A l’heure actuelle, aucun budget n’a été alloué pour financer la lutte contre les violences conjugales. Interrogée par le Figaro le 29 août, Marlène Schiappa assurait alors qu’il s’agissait « d’abord de définir les politiques publiques que l’on souhaite mettre en place, ensuite on trouvera les financements ».
D’après le rapport Où est l’argent contre les violences faites aux femmes ?, publié fin 2018 par le Haut Conseil à l’Egalité entre les femmes et les hommes (HCE), à minima 506 millions d’euros annuels seraient nécessaires pour pouvoir lutter efficacement contre les violences conjugales. Le budget actuel qui y est actuellement consacré est bien inférieur : il est estimé par le HCE à environ 79 millions d’euros par an. Selon les associations qui prennent en charge les victimes, ce budget devrait s’élever à un milliard d’euros pour être réellement efficace.

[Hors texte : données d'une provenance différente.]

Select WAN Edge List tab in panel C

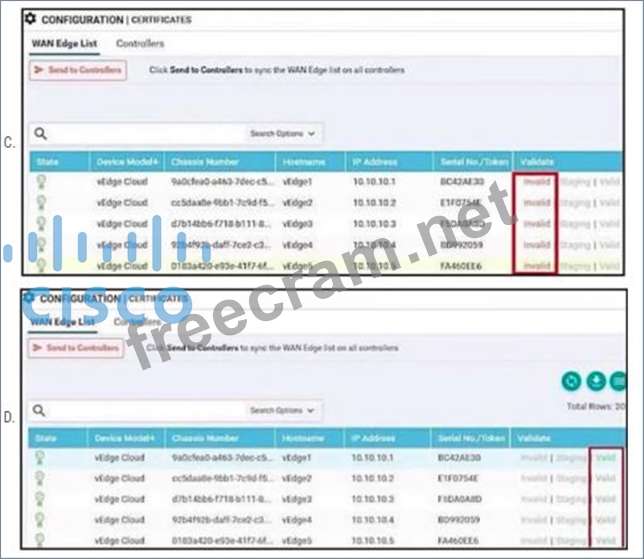pyautogui.click(x=62, y=44)
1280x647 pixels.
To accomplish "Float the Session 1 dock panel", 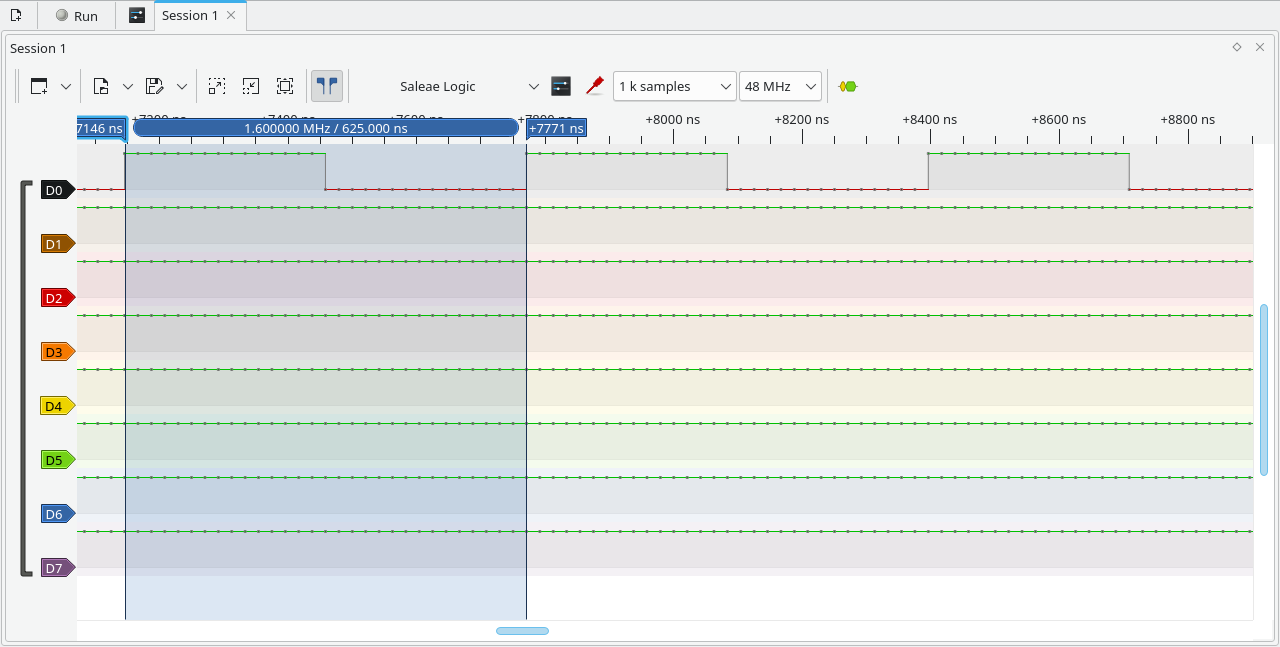I will pos(1237,47).
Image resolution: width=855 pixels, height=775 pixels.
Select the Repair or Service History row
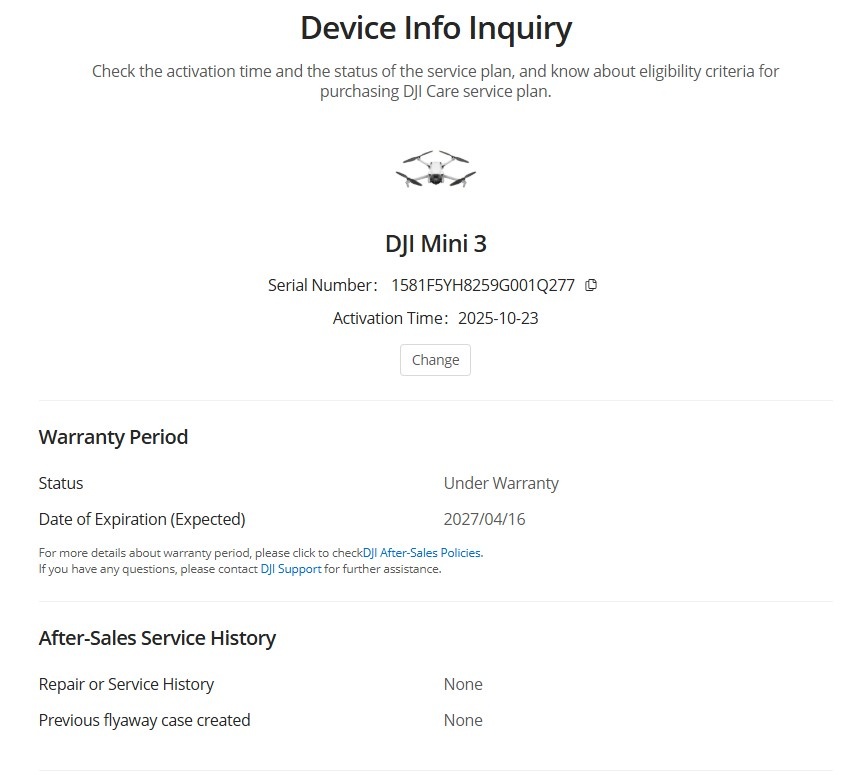pyautogui.click(x=126, y=684)
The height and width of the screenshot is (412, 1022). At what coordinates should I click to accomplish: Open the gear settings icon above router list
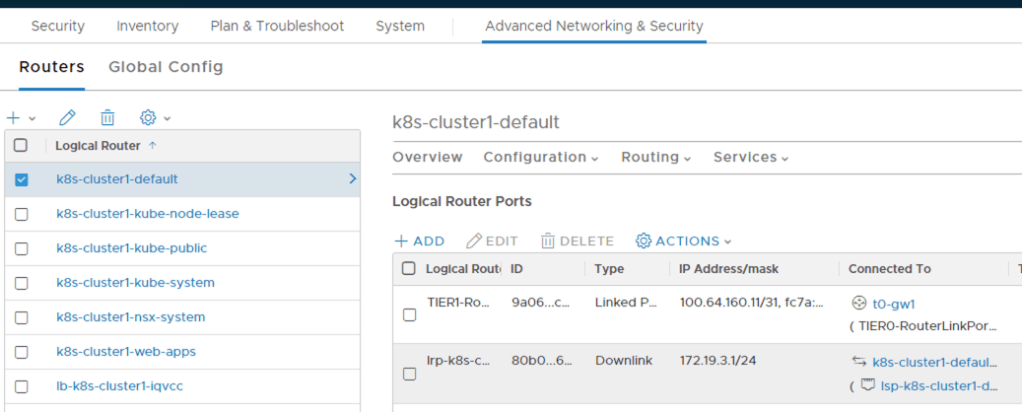149,118
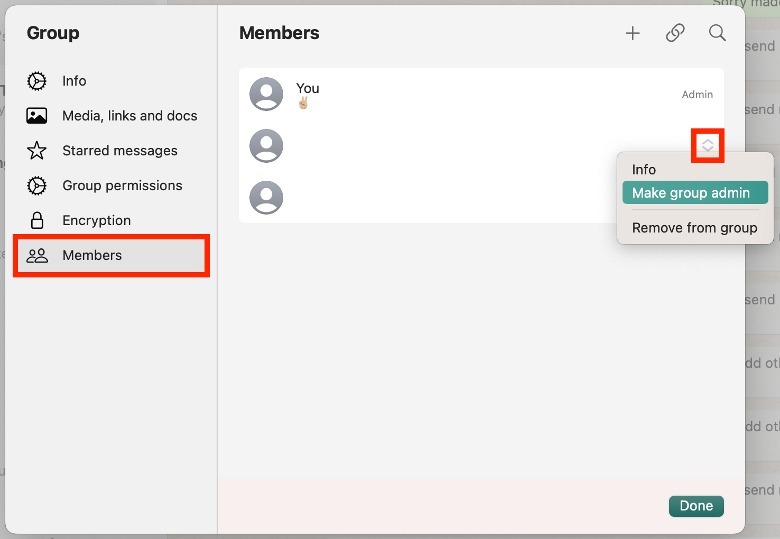Select the "You" member name
The width and height of the screenshot is (780, 539).
(308, 88)
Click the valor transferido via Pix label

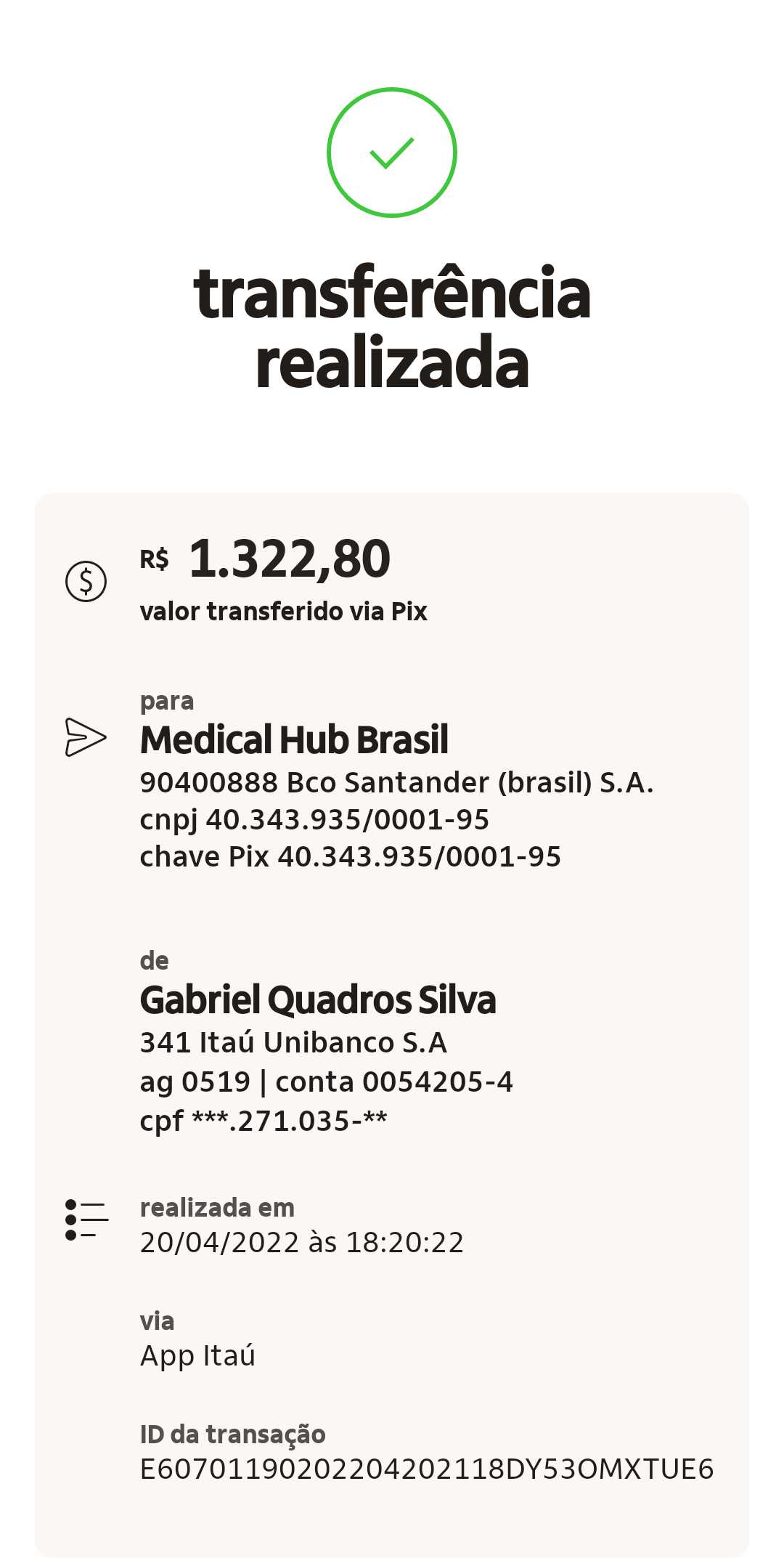pyautogui.click(x=283, y=612)
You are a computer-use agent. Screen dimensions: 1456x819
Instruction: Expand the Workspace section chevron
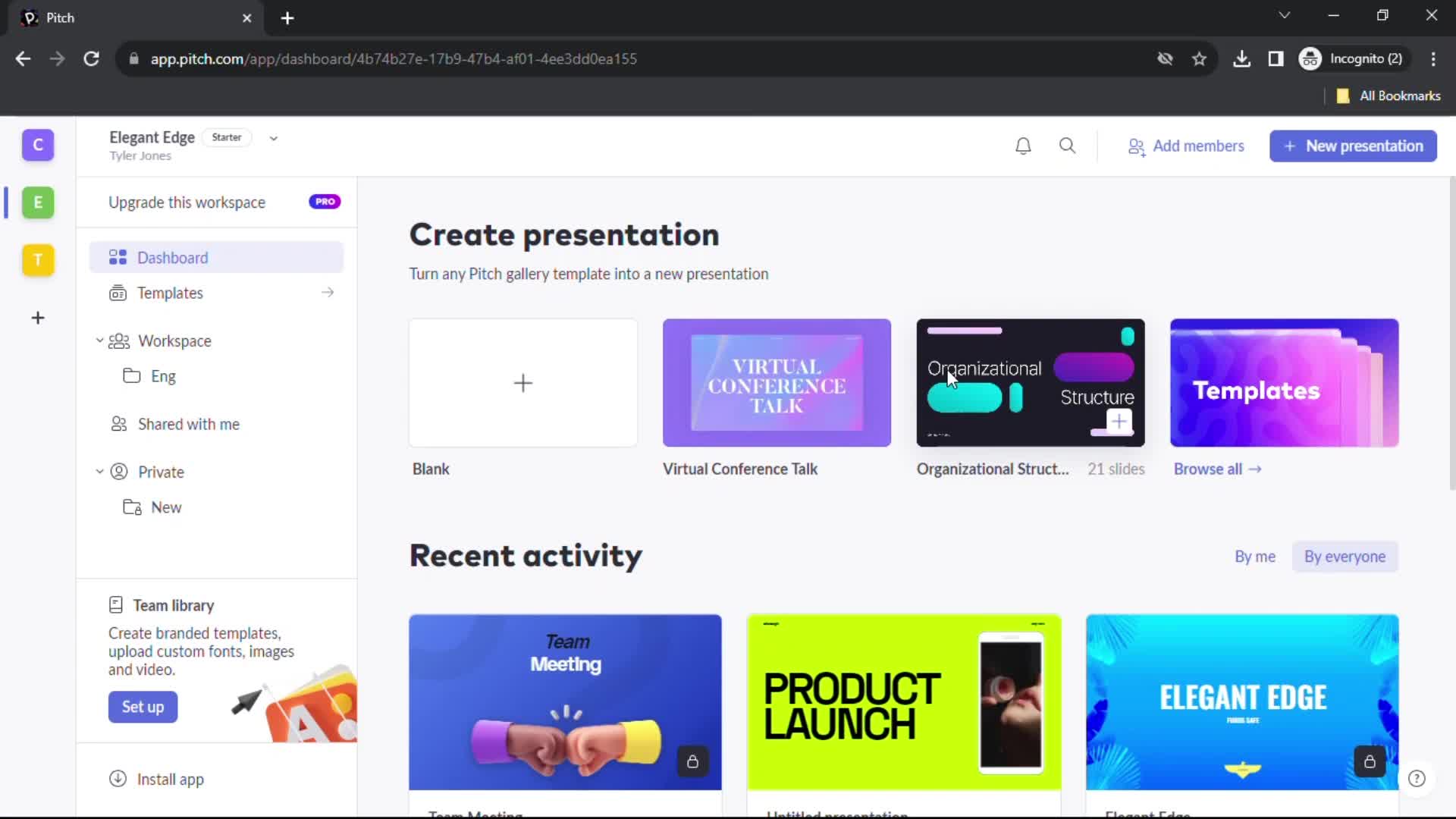pos(99,341)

La secrétaire d’Etat à l’Egalité entre les femmes et les hommes a cependant annoncé la création du « Fonds Catherine contre les féminicides », doté d’un million d’euros, destiné à des associations locales. « Nous pensons que c’est surtout là qu’il manque de l’argent. Ce fond est baptisé ‘Catherine’ car il y a en France autant de femmes victimes de violences que de femmes qui s’appellent Catherine. Cela doit amener chacun à s’interroger. Vous connaissez combien de Catherine ? Vous connaissez sans le savoir autant de femmes victimes de violences conjugales », a expliqué le 29 août Marlène Schiappa auprès de Ouest France.
Comment le Grenelle est-il accueilli par les associations ?
L’avis des associations qui viennent en aide aux victimes et à leurs familles est pour le moins mitigé concernant ce Grenelle. Toutes ne sont pas convaincues de l’utilité d’un tel dispositif : « Nous n’avons pas besoin de réunions nous avons besoin d’actes et de moyens #1milliard », tonne par exemple le collectif #NousToutes sur Twitter.
Elles s'appelaient Sarah et Céline. Elles avaient 38 et 41 ans. Elles ont été assassinées par leur ex-conjoint. @EmmanuelMacron, nous n'avons pas besoin de réunions, nous avons besoin d'actes et de moyens. #1Milliardhttps://t.co/fTpgp6XVjl
Source : @feminicidesfr pic.twitter.com/fGSIyTftgs— #NousToutes (@NousToutesOrg) August 28, 2019
[Féminicides] Début juillet, suite à une tribune publiée par plusieurs féministes dans @lemondefr, le gouvernement annonce qu’il va ouvrir des hébergements dès cet été.
Vous savez quoi ? Ils ont menti. Aucune place supplémentaire n’a été créée. 😡 #thread— #NousToutes (@NousToutesOrg) August 31, 2019
Pour nombre de ces associations, l’arsenal juridique français est déjà conséquent, mais sous-utilisé. Des militantes soulignent l’existence de solutions trop peu utilisées comme les ordonnances de protection et le « téléphone grave danger ». « Cela fait bien longtemps qu’on sait et qu’on dit ce qu’il faudrait changer », s’est par exemple insurgée sur France inter Isabelle Steyer, avocate très impliquée dans la défense du droit des femmes et des enfants. Le collectif Féminicides par compagnons ou ex appelle à une marche vers Matignon, mardi 3 septembre.
De manière générale, les associations de défense du droit des femmes, qu’elles participent au Grenelle ou non, revendiquent l’obtention de moyens supplémentaires, mais aussi une meilleure formation des agents des forces de l’ordre qui reçoivent les plaintes, des places supplémentaires pour l’hébergement des victimes et une meilleure coordination entre les services de la justice. Sujets qui seront sans doute discutés pendant le Grenelle, l’enjeu portant davantage sur les mesures effectives qui seront prises, ou non, par le gouvernement.